As noted above, for standard defined volumes of crude and natural gas, crude oil is just over 6X as dense in energy content as natural gas. Despite this disparity of energy content, in several world societies natural gas has been the object of uninterrupted FT refining since approximately the year 1930. FT energy conversion, or refining, is similar to traditional catalytic cracking of crude oil only in its reliance on catalysts to facilitate molecular re-forming at various points in the conversion process. The overall FT process consists of two steps: the first is known as Steam Methane Reformation or SMR. In the SMR process, which necessarily precedes the FT process, a molecule of CH4 is introduced to the SMR catalyzing environment (the “SMR Environment”).
Simultaneously a molecule of pure water (H2O) is introduced to the SMR Environment at 800̊ C (1,365̊ F). A nickel (Ni) catalyst facilitates a reaction between the CH4 and H2O to produce a carbon monoxide (CO) and three (3) hydrogen (H2) molecules. From the SMR Environment both the CO and H2 molecules are entrained into the FT catalyzing environment (the “FT Environment”), which is maintained at a precise temperature at or very close to 250̊ C (449̊ F), a controlled pressure and a set flow-rate.
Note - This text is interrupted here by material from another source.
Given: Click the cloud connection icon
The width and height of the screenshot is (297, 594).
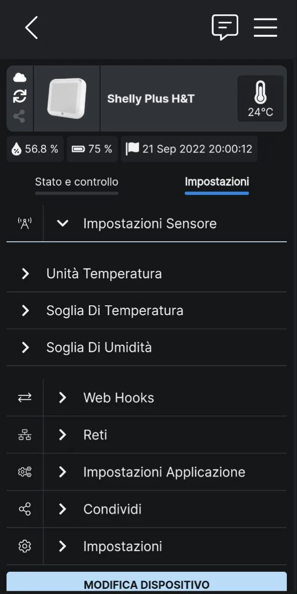Looking at the screenshot, I should (x=19, y=77).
In the presence of a specific catalyst, these gases again react, this time forming hydrocarbon chains, CH3-(CH2)n-CH3, (where the chain length is n+2) and (n+2) H2O molecules.
Because FT molecular recombination is a complex chemical reaction whose efficacy with respect to favored hydrocarbon chain lengths and product distribution is dependent upon temperature, pressure, flow-rate, and catalyst composition, the researchers at a leading university have focused intensely upon the optimization of all of these variables. As a result of the ongoing research, the Portable Technology has reached an efficiency of output with respect to favored hydrocarbon molecules that greatly improves on all other embodiments of the FT process. The purpose of this research has been to assure not only that the favored long-chain hydrocarbon molecules are produced to the near-exclusion of non-favored hydrocarbon molecules, but also that collateral products such as H2O, CO, and carbon dioxide (CO2) are minimized.
Additionally, it is of great importance to concentrate on the absolute minimization of reconstituted CH4, which must be either recirculated through the entire process beginning at the SMR, re-introduced into production formations as a production stimulant, or vented off. None of these options is attractive. By exercising rigorous control of the relevant process conditions, reconstituted CH4 is minimized.